#### SET EXERCISE
Rewrite the lines starting at the one that contains "Viewport: 556px width, 377px" and ending at the one that contains "(x=147, y=305)", swapping "Skype" for "Zoom" and leaving everything else as it is.

[Some records]
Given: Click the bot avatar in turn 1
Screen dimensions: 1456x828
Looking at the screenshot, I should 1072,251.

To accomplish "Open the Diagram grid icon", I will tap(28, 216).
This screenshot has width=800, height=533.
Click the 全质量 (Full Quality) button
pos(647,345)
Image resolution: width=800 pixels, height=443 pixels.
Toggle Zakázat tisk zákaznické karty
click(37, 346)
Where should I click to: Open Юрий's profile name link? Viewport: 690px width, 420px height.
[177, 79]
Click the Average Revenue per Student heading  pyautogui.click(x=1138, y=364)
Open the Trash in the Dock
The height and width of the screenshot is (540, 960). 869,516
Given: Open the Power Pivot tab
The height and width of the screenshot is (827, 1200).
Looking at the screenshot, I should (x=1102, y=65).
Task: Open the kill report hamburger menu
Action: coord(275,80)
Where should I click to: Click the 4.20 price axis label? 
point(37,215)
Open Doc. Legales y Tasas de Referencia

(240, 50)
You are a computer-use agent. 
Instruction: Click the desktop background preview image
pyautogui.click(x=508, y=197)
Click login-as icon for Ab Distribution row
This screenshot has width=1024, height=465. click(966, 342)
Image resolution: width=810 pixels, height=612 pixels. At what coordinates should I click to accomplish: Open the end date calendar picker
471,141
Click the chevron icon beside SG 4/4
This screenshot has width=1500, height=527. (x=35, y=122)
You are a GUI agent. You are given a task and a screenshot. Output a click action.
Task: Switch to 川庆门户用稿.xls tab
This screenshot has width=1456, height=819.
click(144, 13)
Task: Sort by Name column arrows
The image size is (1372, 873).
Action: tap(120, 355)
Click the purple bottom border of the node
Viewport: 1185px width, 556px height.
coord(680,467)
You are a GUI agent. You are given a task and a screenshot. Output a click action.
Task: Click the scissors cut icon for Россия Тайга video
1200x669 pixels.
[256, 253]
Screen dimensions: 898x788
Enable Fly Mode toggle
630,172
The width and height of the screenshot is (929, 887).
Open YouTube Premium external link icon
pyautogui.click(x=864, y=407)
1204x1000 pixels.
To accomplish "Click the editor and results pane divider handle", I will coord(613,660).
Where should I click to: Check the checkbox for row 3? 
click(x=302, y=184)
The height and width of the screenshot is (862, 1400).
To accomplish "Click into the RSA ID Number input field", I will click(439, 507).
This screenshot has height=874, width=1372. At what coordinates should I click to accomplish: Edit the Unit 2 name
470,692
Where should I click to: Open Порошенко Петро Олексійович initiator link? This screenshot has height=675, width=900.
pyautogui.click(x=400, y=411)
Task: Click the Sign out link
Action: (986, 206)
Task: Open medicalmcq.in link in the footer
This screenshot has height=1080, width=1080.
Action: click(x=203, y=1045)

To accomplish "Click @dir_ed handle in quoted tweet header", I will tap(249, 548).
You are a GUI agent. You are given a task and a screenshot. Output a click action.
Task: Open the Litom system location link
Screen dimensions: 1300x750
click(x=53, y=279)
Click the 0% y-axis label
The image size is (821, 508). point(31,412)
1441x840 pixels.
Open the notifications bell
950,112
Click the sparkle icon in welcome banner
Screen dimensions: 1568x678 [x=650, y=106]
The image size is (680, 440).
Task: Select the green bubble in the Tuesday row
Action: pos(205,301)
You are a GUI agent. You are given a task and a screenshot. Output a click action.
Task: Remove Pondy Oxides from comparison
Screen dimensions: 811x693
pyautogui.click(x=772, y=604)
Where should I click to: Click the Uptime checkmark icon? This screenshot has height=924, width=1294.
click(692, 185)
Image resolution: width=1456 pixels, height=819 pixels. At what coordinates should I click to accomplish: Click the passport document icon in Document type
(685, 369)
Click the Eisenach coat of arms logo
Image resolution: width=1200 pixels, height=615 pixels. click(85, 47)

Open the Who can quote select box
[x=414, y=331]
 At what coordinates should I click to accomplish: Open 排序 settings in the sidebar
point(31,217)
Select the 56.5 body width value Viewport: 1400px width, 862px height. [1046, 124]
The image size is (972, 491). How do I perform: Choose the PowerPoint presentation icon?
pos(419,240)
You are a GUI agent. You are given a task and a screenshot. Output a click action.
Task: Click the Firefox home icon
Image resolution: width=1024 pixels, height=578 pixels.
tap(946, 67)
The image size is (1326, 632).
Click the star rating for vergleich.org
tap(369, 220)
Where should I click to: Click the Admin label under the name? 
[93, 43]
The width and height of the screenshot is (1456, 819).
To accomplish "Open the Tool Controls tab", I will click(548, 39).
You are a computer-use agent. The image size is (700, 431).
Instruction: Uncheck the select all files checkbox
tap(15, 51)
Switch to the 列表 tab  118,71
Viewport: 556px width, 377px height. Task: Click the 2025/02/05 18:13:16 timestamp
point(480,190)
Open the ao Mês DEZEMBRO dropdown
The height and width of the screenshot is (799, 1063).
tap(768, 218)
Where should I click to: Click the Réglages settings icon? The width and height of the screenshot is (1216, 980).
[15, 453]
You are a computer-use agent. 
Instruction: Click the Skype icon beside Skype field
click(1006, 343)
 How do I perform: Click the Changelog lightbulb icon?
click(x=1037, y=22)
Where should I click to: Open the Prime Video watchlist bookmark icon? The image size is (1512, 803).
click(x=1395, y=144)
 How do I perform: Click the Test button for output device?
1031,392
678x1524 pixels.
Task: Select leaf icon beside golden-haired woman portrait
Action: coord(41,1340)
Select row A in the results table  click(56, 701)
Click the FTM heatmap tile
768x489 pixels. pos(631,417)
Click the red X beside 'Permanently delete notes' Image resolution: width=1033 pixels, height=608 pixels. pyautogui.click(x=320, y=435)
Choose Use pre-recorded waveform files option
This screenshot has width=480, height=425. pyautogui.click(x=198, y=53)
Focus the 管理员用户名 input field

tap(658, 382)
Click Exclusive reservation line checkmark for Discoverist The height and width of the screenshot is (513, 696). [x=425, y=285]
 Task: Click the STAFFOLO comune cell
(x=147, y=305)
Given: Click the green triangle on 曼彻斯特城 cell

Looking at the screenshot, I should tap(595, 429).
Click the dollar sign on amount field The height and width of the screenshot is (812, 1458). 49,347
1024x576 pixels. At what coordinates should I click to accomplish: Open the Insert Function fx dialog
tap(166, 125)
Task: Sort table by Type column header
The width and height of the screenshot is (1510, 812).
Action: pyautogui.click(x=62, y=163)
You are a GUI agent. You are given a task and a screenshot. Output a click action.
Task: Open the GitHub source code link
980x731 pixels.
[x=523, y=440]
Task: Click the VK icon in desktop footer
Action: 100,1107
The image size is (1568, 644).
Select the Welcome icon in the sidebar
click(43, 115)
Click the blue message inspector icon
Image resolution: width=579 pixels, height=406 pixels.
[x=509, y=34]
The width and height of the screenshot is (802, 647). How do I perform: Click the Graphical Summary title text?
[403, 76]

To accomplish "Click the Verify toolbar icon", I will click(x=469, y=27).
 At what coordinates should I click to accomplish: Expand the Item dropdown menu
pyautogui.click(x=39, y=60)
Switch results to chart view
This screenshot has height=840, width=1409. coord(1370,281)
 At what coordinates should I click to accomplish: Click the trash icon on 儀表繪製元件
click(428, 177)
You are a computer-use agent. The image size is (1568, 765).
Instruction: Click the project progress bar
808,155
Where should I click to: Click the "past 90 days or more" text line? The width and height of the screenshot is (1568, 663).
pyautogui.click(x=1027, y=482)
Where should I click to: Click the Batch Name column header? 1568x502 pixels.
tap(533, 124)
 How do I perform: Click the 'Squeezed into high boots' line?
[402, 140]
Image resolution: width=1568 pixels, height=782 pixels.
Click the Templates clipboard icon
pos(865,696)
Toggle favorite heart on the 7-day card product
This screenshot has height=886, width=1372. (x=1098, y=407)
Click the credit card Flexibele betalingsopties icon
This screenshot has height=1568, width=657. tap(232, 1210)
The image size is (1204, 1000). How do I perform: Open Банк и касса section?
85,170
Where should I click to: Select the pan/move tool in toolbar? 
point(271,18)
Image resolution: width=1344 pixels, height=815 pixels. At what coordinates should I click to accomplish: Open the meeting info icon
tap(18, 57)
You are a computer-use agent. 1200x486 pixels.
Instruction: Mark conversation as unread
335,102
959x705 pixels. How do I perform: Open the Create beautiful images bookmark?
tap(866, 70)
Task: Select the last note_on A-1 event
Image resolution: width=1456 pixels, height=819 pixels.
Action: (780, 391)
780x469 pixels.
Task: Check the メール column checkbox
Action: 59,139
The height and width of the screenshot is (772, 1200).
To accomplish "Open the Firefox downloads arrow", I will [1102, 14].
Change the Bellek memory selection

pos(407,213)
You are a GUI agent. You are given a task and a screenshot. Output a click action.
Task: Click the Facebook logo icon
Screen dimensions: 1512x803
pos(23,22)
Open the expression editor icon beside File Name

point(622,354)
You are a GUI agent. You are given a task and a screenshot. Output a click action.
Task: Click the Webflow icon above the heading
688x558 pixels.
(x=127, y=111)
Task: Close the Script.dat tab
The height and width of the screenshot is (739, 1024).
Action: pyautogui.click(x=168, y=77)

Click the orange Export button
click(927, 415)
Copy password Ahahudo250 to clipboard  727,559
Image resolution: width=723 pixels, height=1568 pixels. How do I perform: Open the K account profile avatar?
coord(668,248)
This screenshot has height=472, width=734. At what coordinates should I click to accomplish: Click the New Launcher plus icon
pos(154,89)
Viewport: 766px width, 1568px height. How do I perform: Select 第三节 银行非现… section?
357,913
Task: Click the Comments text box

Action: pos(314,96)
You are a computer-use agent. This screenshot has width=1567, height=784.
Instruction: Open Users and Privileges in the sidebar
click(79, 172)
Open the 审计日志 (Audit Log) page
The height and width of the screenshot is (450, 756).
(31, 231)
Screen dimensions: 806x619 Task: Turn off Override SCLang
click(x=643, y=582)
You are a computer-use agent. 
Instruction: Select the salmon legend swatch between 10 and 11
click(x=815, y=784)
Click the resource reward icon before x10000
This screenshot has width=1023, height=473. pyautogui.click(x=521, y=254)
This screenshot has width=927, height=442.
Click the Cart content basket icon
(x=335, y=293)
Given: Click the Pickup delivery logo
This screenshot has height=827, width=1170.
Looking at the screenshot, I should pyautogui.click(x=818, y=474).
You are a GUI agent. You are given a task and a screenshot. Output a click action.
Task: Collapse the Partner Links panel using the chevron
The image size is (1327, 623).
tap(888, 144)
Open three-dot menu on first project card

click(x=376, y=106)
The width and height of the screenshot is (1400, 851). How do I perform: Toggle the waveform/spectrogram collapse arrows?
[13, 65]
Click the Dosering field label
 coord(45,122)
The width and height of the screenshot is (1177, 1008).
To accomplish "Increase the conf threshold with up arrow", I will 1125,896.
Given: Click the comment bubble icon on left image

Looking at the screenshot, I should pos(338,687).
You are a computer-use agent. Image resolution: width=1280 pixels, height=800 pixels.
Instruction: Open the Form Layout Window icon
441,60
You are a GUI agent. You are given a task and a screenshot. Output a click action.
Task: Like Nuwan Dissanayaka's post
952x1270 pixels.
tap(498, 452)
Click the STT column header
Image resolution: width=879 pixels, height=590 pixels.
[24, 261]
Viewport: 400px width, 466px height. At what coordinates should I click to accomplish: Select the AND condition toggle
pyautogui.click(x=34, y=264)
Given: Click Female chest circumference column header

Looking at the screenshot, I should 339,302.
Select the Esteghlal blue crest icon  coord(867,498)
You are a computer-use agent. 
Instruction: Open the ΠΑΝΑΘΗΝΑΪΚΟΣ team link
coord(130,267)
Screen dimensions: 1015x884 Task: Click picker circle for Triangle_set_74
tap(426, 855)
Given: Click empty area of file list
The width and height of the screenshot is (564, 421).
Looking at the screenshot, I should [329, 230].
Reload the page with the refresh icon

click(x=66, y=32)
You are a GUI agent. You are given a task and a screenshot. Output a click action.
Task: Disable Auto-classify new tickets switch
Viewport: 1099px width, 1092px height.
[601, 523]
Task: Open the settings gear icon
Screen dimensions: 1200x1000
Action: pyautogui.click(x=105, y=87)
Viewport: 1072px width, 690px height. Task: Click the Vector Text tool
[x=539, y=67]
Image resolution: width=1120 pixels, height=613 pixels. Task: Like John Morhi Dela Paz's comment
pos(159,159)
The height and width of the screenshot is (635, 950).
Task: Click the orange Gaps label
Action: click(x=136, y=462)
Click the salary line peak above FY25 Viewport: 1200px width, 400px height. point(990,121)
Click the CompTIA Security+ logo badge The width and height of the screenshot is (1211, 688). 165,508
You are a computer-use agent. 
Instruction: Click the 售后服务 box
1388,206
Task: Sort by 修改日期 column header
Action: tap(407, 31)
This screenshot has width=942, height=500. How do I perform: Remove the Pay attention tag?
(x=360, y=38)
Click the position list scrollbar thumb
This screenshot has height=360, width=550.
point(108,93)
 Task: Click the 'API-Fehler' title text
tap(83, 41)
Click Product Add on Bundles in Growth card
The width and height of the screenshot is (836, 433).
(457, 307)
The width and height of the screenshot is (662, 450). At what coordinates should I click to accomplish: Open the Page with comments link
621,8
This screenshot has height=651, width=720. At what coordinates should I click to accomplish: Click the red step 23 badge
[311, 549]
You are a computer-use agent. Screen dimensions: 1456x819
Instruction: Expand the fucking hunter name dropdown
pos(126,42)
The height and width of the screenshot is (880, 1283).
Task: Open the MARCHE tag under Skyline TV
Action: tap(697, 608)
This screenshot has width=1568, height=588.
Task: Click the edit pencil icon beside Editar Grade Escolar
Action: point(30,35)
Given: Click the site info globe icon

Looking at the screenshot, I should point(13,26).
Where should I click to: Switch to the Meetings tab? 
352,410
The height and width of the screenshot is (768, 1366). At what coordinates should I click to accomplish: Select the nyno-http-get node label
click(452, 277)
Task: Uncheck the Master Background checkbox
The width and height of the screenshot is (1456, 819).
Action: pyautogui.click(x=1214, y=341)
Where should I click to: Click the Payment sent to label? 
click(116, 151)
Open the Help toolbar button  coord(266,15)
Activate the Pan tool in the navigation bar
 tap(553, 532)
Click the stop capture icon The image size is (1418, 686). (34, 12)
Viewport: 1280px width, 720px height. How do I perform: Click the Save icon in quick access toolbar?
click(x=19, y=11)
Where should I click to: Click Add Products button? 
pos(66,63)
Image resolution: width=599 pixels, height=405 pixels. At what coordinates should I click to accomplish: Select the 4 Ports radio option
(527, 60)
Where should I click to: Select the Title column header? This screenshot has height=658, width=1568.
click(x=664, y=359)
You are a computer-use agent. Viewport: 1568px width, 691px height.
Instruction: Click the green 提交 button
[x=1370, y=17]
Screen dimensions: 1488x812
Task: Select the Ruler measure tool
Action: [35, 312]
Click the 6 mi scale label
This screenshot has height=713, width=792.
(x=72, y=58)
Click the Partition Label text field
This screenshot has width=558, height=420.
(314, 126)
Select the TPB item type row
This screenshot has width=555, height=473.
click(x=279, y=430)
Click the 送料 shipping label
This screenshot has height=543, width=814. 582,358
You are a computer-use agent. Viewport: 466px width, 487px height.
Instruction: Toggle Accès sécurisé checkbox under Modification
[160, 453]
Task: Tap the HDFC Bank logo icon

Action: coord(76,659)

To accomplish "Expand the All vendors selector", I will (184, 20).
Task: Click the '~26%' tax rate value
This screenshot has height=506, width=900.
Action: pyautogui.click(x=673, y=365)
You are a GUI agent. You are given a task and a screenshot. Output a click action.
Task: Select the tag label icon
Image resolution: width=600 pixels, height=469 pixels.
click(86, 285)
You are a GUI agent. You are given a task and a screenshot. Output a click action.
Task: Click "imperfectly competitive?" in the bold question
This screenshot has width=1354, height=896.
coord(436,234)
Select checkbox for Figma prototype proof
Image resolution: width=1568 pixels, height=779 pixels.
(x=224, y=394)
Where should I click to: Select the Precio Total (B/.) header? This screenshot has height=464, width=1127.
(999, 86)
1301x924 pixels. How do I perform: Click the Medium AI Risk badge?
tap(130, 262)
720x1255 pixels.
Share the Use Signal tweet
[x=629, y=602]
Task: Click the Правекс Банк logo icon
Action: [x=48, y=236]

#### RESULT FOR THIS EXERCISE
Viewport: 556px width, 377px height. Task: Click the 2025/02/05 18:13:16 timestamp
point(480,190)
Open the ao Mês DEZEMBRO dropdown
The height and width of the screenshot is (799, 1063).
tap(768, 218)
Where should I click to: Click the Réglages settings icon? The width and height of the screenshot is (1216, 980).
[15, 453]
You are a computer-use agent. 
Instruction: Click the Zoom icon beside Zoom field
click(1006, 343)
 How do I perform: Click the Changelog lightbulb icon?
click(x=1037, y=22)
Where should I click to: Open the Prime Video watchlist bookmark icon? The image size is (1512, 803).
click(x=1395, y=144)
 How do I perform: Click the Test button for output device?
1031,392
678x1524 pixels.
Task: Select leaf icon beside golden-haired woman portrait
Action: coord(41,1340)
Select row A in the results table  click(56, 701)
Click the FTM heatmap tile
768x489 pixels. pos(631,417)
Click the red X beside 'Permanently delete notes' Image resolution: width=1033 pixels, height=608 pixels. pyautogui.click(x=320, y=435)
Choose Use pre-recorded waveform files option
This screenshot has width=480, height=425. pyautogui.click(x=198, y=53)
Focus the 管理员用户名 input field

tap(658, 382)
Click Exclusive reservation line checkmark for Discoverist The height and width of the screenshot is (513, 696). [x=425, y=285]
 Task: Click the STAFFOLO comune cell
(x=147, y=305)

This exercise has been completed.